However, as our work has shown, wayfaring through and constituting digital materialities through self-tracking is not necessarily about making accurate representations of the material through the digital, or vice versa, but about something beyond this. For example, David, in Melbourne would put his wristband in his pocket when cycling, in order to record the movement of his legs so that it would contribute to his step count (even though this did not give accurate data this was not important to him). However, while his everyday cycling was to work and back, when he did longer rides he would also use a cycling app, which he described as follows:
When you go for a long ride, you can turn it on, and it gives GPS and at the end of the ride it tells you how far you’ve gone and how fast you’ve gone . . . so that’s quite good and it saves your rides so I’ve started to do that for cycling . . . I bought a second bike which is like a road bike, and so like when I go for like pleasure rides I do that, and then just commuting I don’t bother because it would just be boring . . . I quite like this thing of the elevation data, that’s quite sort of fun.
When he went on these rides however David still put his wearable in his pocket. He pointed out that during these rides it did not collect accurate data. It would register a certain number of steps, based on his pedalling. However this was not important to him, since he was simply happy to have registered steps for his activity. Here therefore physical activity and digital data production become activities that are coimplicated in moving through the world. The production of mobile data is not necessarily the making of accurate factual information about the individual’s physical activity, but rather a facet of how people move through digital-material environments. Wayfaring here happens in such a way that the digital and material are inseparable, indeed they have little meaning if torn apart. Instead, they can be seen as part of the texture of an environment that our participants moved through and in which their relationships with the mobile technologies and media that move with them are central.
These different ways of moving through a digital-material world create direct correspondences between the affordances of mobile media and self-tracking. They imply that we need to consider self-tracking as being about more than just collecting (digital) data about our physical activities in the (material) world. Instead, they demand that we collapse any distinctions between the digital and material and that we understand self-tracking as an increasingly ubiquitous mode through which ordinary people navigate the digital materiality of the everyday through habitual and mobile activities. By seeing the self-tracker as a digital wayfarer we can consider how she/he does not simply record in the background what was already happening, but instead makes tracking part of a route of movement through the world, encompassing moments of engagement with it, for instance enjoying an improvised form of play with a heart rate monitor, relive the data as a an embodied personal diary, intentionally using the technology to produce data that do not represent actual activity, or dipping into data while sitting on public transport, as another participant described. Such activities in turn shape how the digital materiality of people’s movement through the world is constituted and experienced.
In the next section we explore these relationships further through a discussion of mobile apps and data visualisation.

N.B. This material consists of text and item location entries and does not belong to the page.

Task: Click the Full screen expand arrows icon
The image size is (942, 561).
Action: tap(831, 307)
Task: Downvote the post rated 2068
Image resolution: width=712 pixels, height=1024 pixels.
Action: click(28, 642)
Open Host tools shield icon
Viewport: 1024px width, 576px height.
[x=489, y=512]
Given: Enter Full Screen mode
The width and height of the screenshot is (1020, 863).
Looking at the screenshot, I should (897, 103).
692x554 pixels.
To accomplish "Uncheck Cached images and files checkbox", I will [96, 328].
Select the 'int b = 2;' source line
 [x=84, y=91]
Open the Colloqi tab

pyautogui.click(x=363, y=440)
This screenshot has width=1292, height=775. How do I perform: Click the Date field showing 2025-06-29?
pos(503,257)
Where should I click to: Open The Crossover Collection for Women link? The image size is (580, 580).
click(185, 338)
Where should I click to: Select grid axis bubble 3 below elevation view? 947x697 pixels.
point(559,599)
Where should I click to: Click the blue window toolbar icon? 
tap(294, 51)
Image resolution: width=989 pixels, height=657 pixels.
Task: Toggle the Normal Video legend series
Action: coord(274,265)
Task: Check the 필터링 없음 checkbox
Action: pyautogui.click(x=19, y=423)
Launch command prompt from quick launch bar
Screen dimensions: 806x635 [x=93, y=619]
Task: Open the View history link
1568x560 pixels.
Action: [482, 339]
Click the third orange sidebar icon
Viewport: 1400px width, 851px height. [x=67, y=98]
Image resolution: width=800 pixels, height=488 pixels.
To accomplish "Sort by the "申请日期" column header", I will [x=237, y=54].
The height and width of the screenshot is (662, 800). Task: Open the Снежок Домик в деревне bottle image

Self-tracking and mobile algorithmic visuality
As signalled before, a key way that self-trackers engage with their own experiences through mobile technologies and media, and how they encounter each other is through sharing visualisations of their data, made accessible to them and others through algorithmic processing. We now probe these encounters further through a consideration of the relationship between this algorithmic visuality and camera-phone photography to examine how it can be considered specifically in relation to this aspect of the experience of and theoretical approach to mobile media.
Data visualisation and digital photography have an increasing number of overlaps as forms of algorithmic visuality emerge in aesthetic approaches to data visualisation as a representational format (Manovich, 2011), photosynth (Uricchio, 2011), and in new automated video-editing software (Hight, 2014). Thus, as contemporary photographic images become increasingly algorithmically constituted, existing scholarship concerning the status of camera-phone photography as a representational trace through the world offers a companion literature for the study of mobile self-tracking data visualisations. Here, to situate more recent uses of self-tracking data visualisations, we build on earlier understandings of digital photographs as being produced in movement, that is, as made by people as they go through the world, rather than being of the world (Pink, 2011). We first explain this approach to the making of camera-phone photographs, which like self-tracking data creates a digital trace through digital-material environments. We highlight some of the correspondences that the concept of the digital camera-phone trace has with our understanding of self-tracking. We then use this understanding as a framework through which to interpret self-tracking data visualisations in relation to the affordances of mobile media.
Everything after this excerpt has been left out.